Even better, you
can find this source on your own computer. Just check your email spam
filter.
I was about to
delete all 24 spam emails that had accumulated since morning. Then I
realized the potential for an instant fiction scenario.
It begins with the
first bit of spam: something about “this shocking government secret
[that] will ruin thousands of lives.” What's the secret? I have no
clue, but I can browse down the list of other subject lines for its
possible identity. Maybe it has something to do with sinister side
effects from spam #8: “Neat Trick Permanently Removes Herpes.” Or
maybe spam #6: “Obama Student Loan Forgiveness Program Notice.”

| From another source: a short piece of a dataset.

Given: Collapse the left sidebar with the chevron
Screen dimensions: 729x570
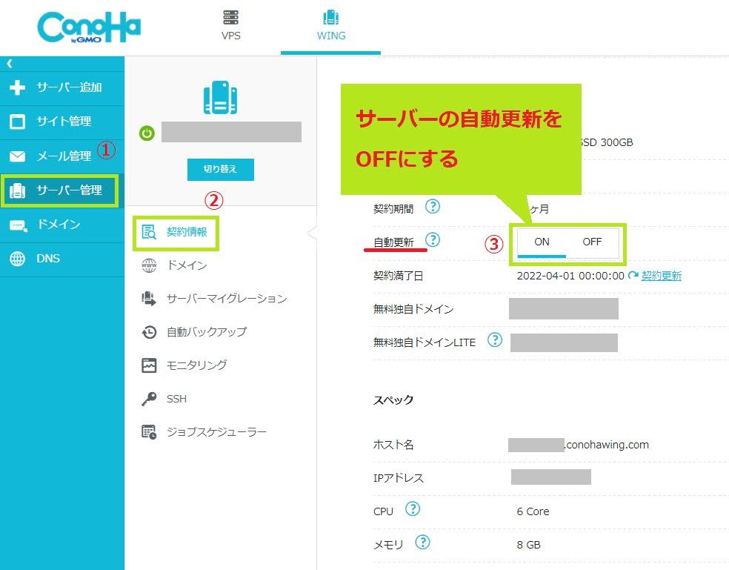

Or spam #12: “New Vapor Diet System.” (Didn't Stephen King
already do something with a system to “melt fat” that did too
good a job?)
Don't want to write
a medical/government conspiracy thriller? If your spam folder is like
mine, you still have lots of free ideas. Maybe your protagonist's
surprise love interest installs windows (“Your window-replacement
installation-specials notification”). And your protagonist? Here's
one candidate: “Hello. My name is Lena. I am lonely woman, 32 years
old.” What does she do for a living? See spam #20, “How to start
a woodworking business.”
Unfortunately,
Lena's headed for trouble, thanks to these spams:
“Notice: Your Background Has Been Searched”
“Alert: Your Automotive Warranty might be Out-of-Date”
“Attn: Neighborhood Child-Predator Risk Alert: 16449865”
That's
the hazard of being a character in a scenario generated by spam. At
least, besides her romance with the window-installer, lonely Lena
does have some good news in store:
“All-New-Trick to shed-27lbs in Just-1-Month”
“You have $148 in Walmart Points: Claim-today before they expire.”
Do you doubt the impending peril of expiring Walmart Points is strong
enough to act as your ticking clock? Don't worry, just wait for the
shocking secrets in your next batch of spam.